Thursday: Romans 1:7
v7 (continued): Then comes the familiar blessing Paul uses so often in his letters, grace to you and peace from God our Father and the Lord Jesus Christ (1Co 1:3; 2Co 1:2; Gal 1:3; Eph 1:2; Php 1:2; Col 1:2; 1Th 1:1; 2Th 1:2). His prayer is that grace and peace will be poured out on them in abundance from both the Father and the Son. Given the way he often describes the relationship between the Father and Son he undoubtedly thinks of the Father as the ultimate source of these blessings and the Son as the agent through whom we are enabled to receive them (Ro 11:36; 1Co 8:6; 11:12; Col 1:16, 19, 20). Its not certain why Paul chose to emphasize these two qualities (grace and peace) to pray over the church, but by opening so many of his letters with this same blessing (or a slight variation) it becomes obvious he felt that all Christians are in constant need of these two gifts of God. One possible source which might have inspired him is the traditional Aaronic blessing found in Numbers 6:24-27. The high priest invoked grace (Gods favor; also: Ex 34:6) and peace over the people, and Paul would have heard those words all his life.
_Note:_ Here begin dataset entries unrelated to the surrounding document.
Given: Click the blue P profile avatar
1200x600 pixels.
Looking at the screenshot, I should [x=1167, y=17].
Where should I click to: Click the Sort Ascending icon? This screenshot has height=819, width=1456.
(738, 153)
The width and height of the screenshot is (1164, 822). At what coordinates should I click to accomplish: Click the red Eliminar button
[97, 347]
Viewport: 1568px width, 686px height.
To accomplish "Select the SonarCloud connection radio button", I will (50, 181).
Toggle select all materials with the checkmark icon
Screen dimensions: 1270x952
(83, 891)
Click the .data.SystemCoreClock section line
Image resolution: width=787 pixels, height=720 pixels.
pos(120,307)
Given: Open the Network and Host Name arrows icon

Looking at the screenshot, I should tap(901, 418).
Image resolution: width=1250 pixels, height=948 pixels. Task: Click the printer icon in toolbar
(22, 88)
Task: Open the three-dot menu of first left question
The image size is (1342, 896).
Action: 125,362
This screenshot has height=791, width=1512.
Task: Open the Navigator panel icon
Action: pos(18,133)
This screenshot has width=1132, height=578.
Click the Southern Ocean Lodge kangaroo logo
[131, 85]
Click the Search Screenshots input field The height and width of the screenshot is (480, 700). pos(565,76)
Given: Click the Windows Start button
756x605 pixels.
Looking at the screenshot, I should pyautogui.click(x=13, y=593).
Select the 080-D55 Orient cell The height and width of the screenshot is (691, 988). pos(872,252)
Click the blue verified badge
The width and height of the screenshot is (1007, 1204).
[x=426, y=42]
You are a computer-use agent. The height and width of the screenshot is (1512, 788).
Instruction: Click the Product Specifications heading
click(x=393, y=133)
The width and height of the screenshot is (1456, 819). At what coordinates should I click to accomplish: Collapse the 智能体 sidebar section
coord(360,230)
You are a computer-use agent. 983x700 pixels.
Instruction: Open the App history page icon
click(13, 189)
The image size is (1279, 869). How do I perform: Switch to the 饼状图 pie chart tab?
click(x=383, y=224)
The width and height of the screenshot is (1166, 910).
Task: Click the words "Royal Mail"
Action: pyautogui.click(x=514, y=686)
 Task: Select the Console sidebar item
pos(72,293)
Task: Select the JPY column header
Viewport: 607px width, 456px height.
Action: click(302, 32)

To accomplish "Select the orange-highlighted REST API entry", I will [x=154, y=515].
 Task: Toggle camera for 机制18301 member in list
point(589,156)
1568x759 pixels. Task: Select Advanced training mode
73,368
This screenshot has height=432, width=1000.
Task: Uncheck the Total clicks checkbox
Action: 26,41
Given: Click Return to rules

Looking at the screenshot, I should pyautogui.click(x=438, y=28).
It would be natural for him to speak a modified version of this blessing over believers.
Friday: Romans 1:8
v8: Before moving into the main body of his letter, Paul first wants to explain why he hopes to come to Rome. Over the years everywhere he went people kept telling him about the healthy churches that were growing in that city, and his response has always been to give thanks to God, and he does so again now as he writes to them. He had never been allowed to evangelize there, yet God had done a mighty work in the capital city of the empire. There is no record of who first carried the gospel to Rome. It may well have arrived in the hearts of pilgrims from Jerusalem full of the Holy Spirit following Pentecost (Ac 2:10). And we know Aquila and Priscilla were there for a time and they were mature apostles in their own right (Ac 18:2, 3, 18, 26; Ro 16:3-5; 1Co 16:19; 2Ti 4:19). But up to this point Paul had played no part in the faith in Christ that was spreading through the city.
Saturday: Romans 1:8
v8 (continued): We need to look more closely at Pauls choice of words in his giving of thanks to God. He says I thank my God through Jesus Christ. First of all, by addressing God as my God he isnt implying that God is not our God as well. In this section of his letter he is telling us about his personal prayer life as it relates to the Romans. He uses this same word (my) when he tells the Corinthian and the Philippian churches about his prayers for them (1Co 1:4; Php 1:3). His choice of words gives us a glimpse into his heart. He has a vital and consistent prayer life and when he is in his prayer closet, God is his God. His conversations there are intimate and personal with his Lord and Friend.